I’ll add comments to the submitted code. Initial values are as follows:
rep(a, 2) {
ull b = a ^ (X & 1); // b is determined from a
ull carry = a & b;
ull _sum = a ^ b;
if (_sum != (S & 1)) continue; // Skip if sum isn't S in the first place
ull over = a > (A & 1);
chmax(dp[0][carry][over], a);
}
Transition from dp[i][j][k] is as follows. Since it’s distribution DP, we look at the i + 1-th digit.
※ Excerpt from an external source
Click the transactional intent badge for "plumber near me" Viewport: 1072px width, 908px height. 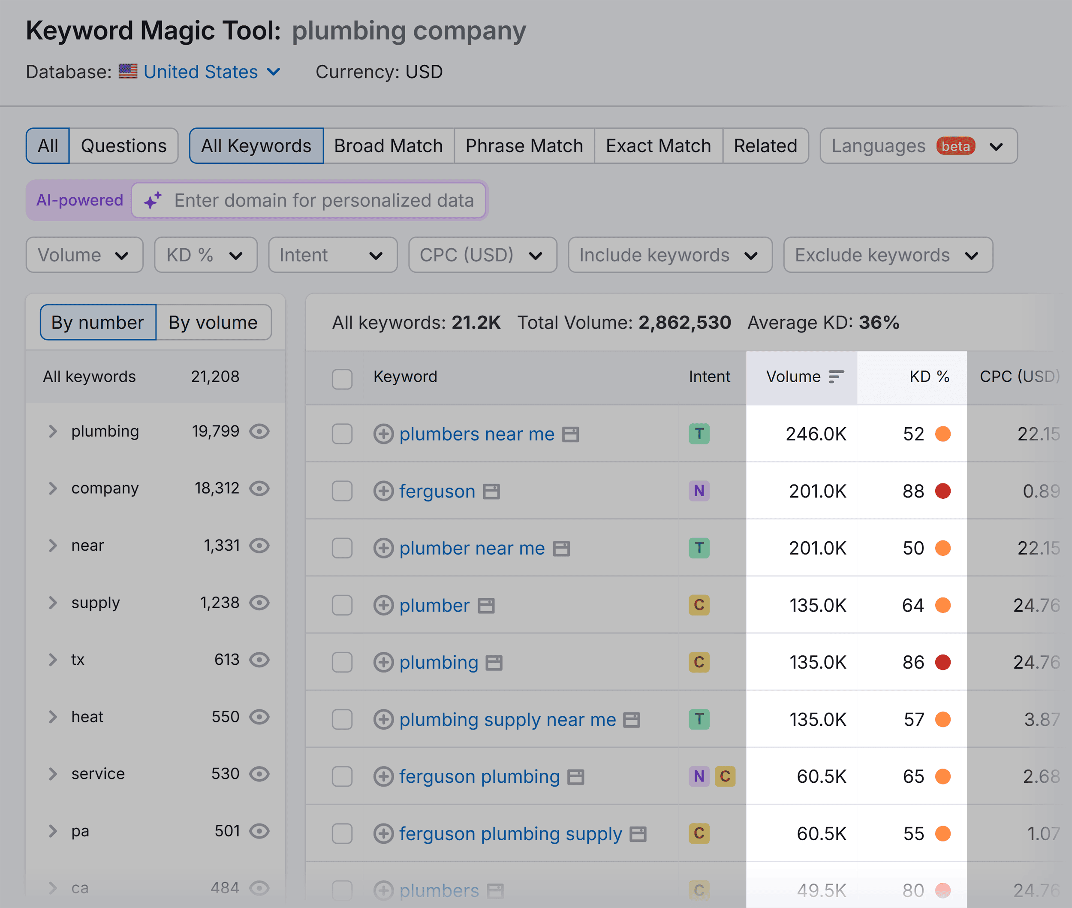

rep(i, M-1) rep(j, 2) rep(k, 2) rep(a, 2) {
if (dp[i][j][k] == -1) continue;
ull ni = i + 1;
ull b = a ^ ((X >> ni) & 1); // b is determined from a
ull _sum = (a + b + j) & 1; // When calculating sum, consider carry from lower digit
ull _carry = ((a + b + j) & 2) > 0; // Determine if there's carry to ni+1 digit
if (_sum != ((S >> ni) & 1)) continue; // Skip if sum isn't S in the first place
ull over;
if (a > ((A >> ni) & 1)) over = 1; // When looking up to ni digit, determine if a exceeds A
if (a < ((A >> ni) & 1)) over = 0;
if (a == ((A >> ni) & 1)) over = k;
chmax(dp[i+1][_carry][over], dp[i][j][k] | (a << ni)); // Update dp
}
I couldn’t solve it on my own. The explanation video is very clear and truly helpful.